[WORK TASK]: The first line of the entries through the line bearing "Given: Open the hamburger menu": copy these lines exactly and return nothing else.

[DATASET RECORDS]:
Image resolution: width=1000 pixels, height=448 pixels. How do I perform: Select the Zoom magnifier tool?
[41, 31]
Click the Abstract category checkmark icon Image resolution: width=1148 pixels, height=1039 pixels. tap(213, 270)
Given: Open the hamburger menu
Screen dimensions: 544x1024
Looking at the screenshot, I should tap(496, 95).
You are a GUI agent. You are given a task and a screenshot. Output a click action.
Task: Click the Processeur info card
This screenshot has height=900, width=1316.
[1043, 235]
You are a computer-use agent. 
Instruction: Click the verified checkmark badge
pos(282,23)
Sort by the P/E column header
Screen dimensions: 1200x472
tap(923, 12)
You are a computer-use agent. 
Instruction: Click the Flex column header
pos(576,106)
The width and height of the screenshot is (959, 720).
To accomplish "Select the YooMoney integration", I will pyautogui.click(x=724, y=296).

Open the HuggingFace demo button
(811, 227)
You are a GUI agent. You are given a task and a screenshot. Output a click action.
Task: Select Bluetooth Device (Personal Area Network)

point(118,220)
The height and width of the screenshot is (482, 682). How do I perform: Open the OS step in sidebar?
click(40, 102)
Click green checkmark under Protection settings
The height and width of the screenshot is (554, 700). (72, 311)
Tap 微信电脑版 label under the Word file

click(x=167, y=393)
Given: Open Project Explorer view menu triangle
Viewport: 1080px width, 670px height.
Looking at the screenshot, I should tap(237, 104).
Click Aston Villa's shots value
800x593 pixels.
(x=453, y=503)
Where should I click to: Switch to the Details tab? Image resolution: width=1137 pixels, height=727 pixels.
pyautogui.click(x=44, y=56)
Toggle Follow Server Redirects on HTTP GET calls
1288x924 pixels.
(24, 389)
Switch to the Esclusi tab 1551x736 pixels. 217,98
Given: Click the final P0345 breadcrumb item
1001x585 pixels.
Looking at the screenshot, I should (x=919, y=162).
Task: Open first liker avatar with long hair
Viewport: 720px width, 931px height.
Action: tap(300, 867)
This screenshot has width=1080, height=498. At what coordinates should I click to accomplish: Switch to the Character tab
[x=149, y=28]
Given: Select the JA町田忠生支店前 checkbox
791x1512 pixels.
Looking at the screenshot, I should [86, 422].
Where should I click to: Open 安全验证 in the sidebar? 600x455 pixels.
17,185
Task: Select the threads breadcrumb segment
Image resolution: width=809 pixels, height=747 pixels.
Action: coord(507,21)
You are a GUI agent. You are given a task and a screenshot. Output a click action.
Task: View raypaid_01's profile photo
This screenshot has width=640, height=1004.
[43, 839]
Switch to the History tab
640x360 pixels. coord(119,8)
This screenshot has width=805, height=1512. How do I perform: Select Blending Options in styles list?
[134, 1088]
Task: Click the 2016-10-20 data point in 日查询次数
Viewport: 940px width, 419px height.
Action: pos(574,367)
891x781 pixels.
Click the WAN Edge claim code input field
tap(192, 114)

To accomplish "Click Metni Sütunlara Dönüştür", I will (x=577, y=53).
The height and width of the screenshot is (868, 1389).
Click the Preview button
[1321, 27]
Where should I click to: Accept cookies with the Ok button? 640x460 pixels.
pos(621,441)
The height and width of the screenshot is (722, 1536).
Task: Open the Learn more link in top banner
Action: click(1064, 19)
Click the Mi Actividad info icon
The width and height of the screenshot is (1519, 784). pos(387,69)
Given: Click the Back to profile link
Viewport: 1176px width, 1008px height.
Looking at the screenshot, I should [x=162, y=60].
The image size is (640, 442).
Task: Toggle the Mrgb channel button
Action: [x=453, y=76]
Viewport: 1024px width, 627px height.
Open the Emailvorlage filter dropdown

[RESPONSE BOX]:
Image resolution: width=1000 pixels, height=448 pixels. How do I perform: Select the Zoom magnifier tool?
[41, 31]
Click the Abstract category checkmark icon Image resolution: width=1148 pixels, height=1039 pixels. tap(213, 270)
Given: Open the hamburger menu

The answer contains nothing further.